** Opening Information supplied block **
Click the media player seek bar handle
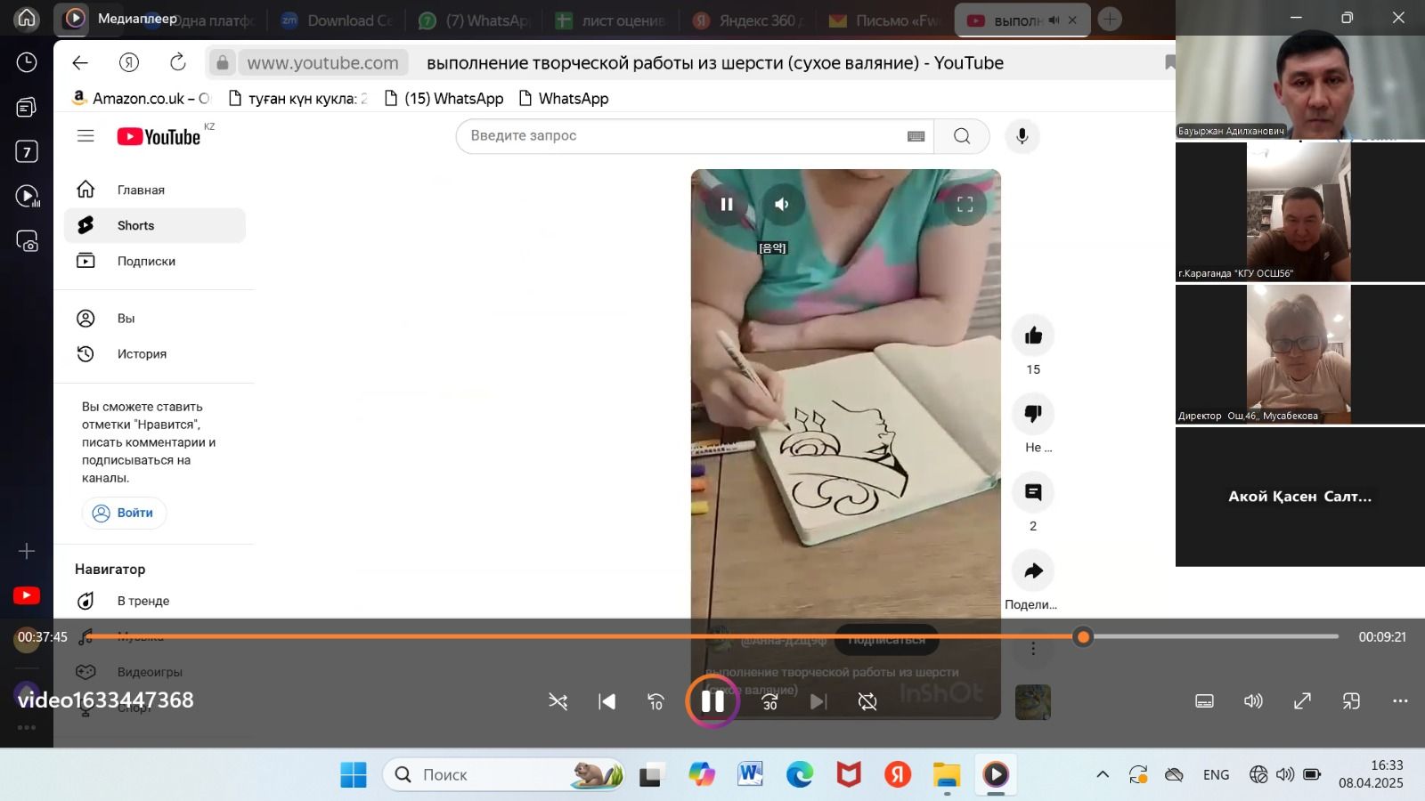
** Closing Information supplied block **
** Opening Information supplied block **
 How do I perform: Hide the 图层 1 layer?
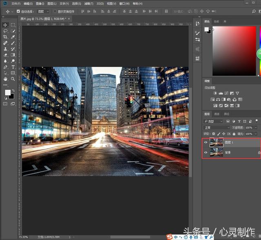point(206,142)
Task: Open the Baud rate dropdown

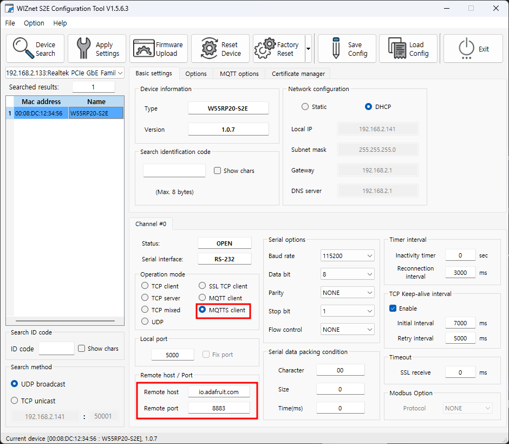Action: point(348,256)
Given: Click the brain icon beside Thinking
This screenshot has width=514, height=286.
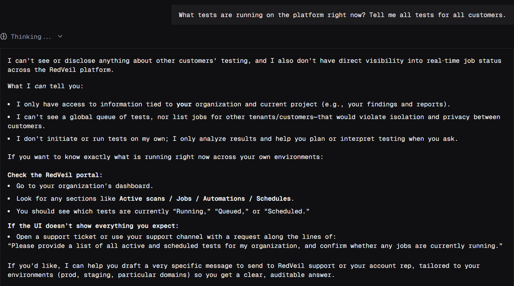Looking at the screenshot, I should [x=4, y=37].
** Closing Information supplied block **
** Opening Information supplied block **
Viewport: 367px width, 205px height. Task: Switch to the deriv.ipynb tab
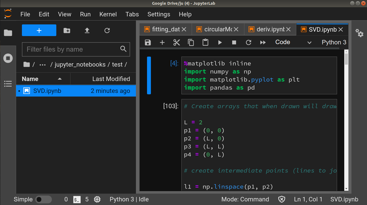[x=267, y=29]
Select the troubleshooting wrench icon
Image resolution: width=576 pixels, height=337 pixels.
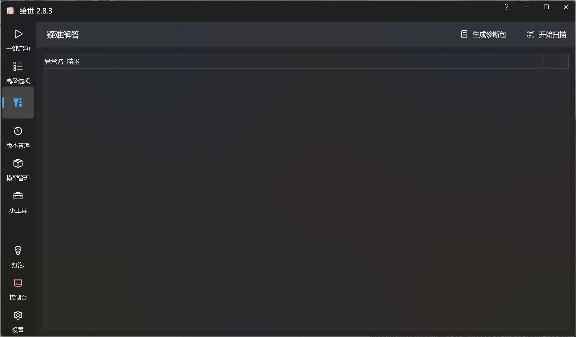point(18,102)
** Closing Information supplied block **
■ The task ■
Read through the lines above and collect those that contain the string "icon".

■ Answer section ■
Given: Click the brain icon beside Thinking
Select the troubleshooting wrench icon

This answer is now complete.